Auburn got its practice in, just in time as it turned out. By the time North Carolina was supposed to take the field Friday, it was pouring. Based on the forecast, not for the last time this weekend.
It could be argued the Tar Heels got more out of their field time than the Tigers, because there may actually be more marginal utility in practicing waiting out a rain delay than honing skills that should be pretty finely honed at this late point in the season.
This NCAA super regional figures to be a wet one, not an uncommon set of circumstances at this time of year, when rain delays and curious NCAA start-stop decisions are as much a part of the college baseball postseason as sacrifice bunts and pitching changes on 3-1 counts. East Carolina and N.C. State and Campbell went through it last week, when it took two days to play the first two games of the regional in Greenville, and everyone has gone through it at one point or another. (The Wolfpack has had a particularly bad time of it in the super regionals it has hosted.)
“It’s mother nature,” North Carolina coach Mike Fox said. “The good news for me is I don’t have to make any of the decisions. That’s the difficult part when you have this kind of weekend coming up weatherwise, trying to make the decisions about when to start the game. That’s out of my hands now, so we’ll just do the best we can with it.”
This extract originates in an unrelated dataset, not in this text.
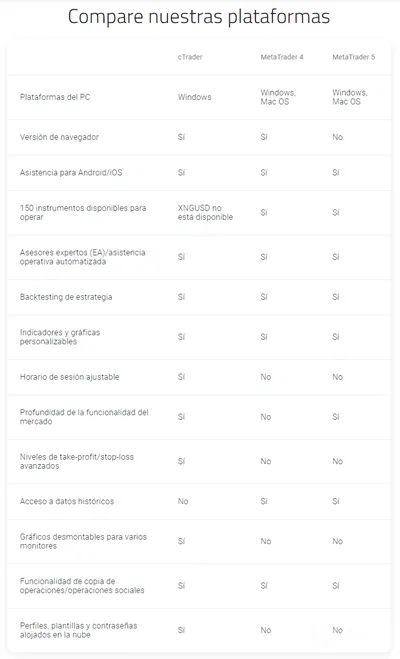Viewport: 400px width, 659px height.
Task: Click 'Profundidad de la funcionalidad del mercado' label
Action: point(84,416)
It’s partly the unfortunate reality of trying to do anything outside in North Carolina this time of year and partly bad luck; the Tar Heels enjoyed four splendid weekdays only for the storms to roll in now. The forecast is for more of this as two fronts collide and a low-pressure system sits overhead, producing “multiple rounds of precipitation” through the weekend, per the National Weather Service.
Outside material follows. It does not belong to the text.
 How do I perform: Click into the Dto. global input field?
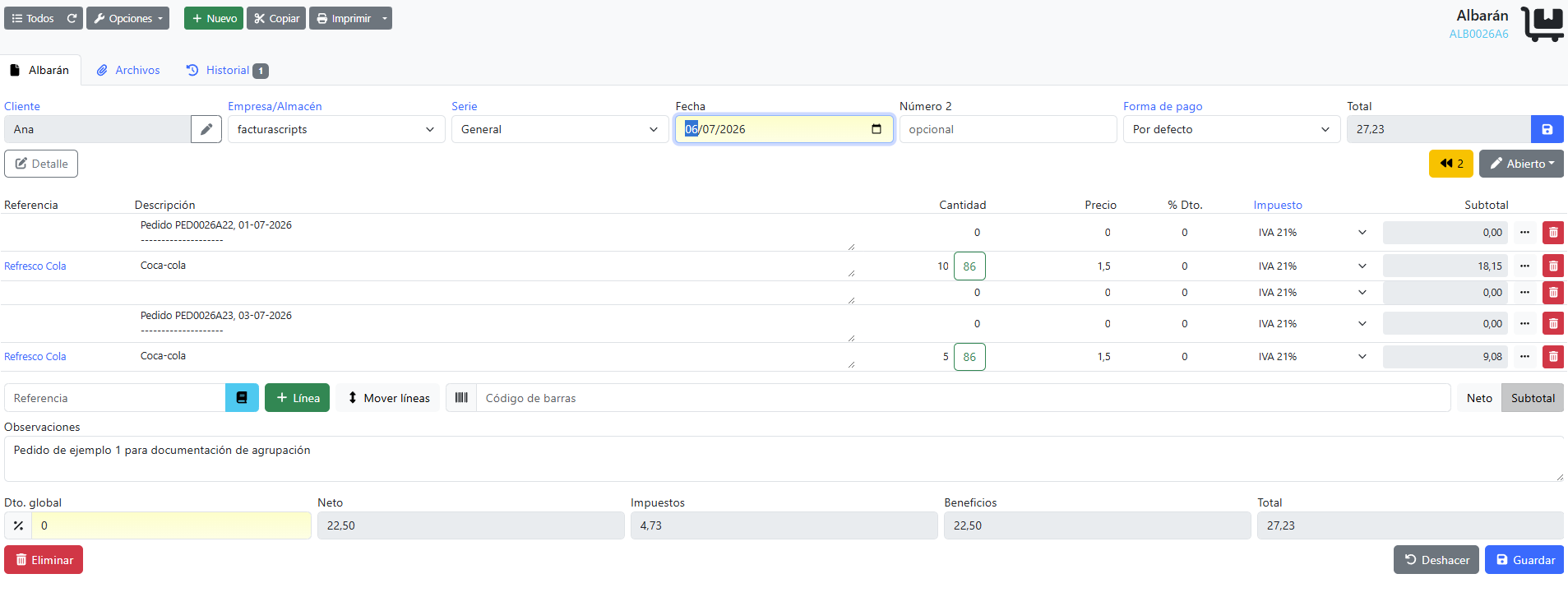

Baseball weather. At least in June in North Carolina.
“There are some challenges,” Auburn coach Butch Thompson said. “You need to have a plan of attack if the weather comes in.”
And it will.
The rain won’t decide who moves on to the College World Series, but it will be a giant pain in the butt. The NCAA has done what it can to help, assigning early time slots to all three games, but it’s going to be a long, wet, intermittent, helter-skelter 18- or 27-inning slog either way.
This will present some hurdles, given the likelihood of delays in what will almost certainly have the feel of a tripleheader spread over three or four days, playing when able, huddling under cover with a copy of “Mayan Wisdom Made Easy” when not.
Fox talked Friday about the inevitability of being put in difficult positions with regard to pitchers, trying to manage the calculus of how many pitches and how long the delay when deciding whether to send a guy back to the mound after a weather delay or make a change.
“It’s a tough one, sometimes,” Fox said. “At some point, you reach a time limit when it’s going to happen no matter what. We’ve had a few situations here where we have sent a pitcher back in back, let him throw some pitches, simulate a few innings, but obviously at some point it’s not in anyone’s best interest to bring him back.”
It’s nothing new at this time of year, but these are still the kind of circumstances that will put a physical strain on bullpens and a mental strain on everyone else.
At least the Tar Heels got some practice at it Friday.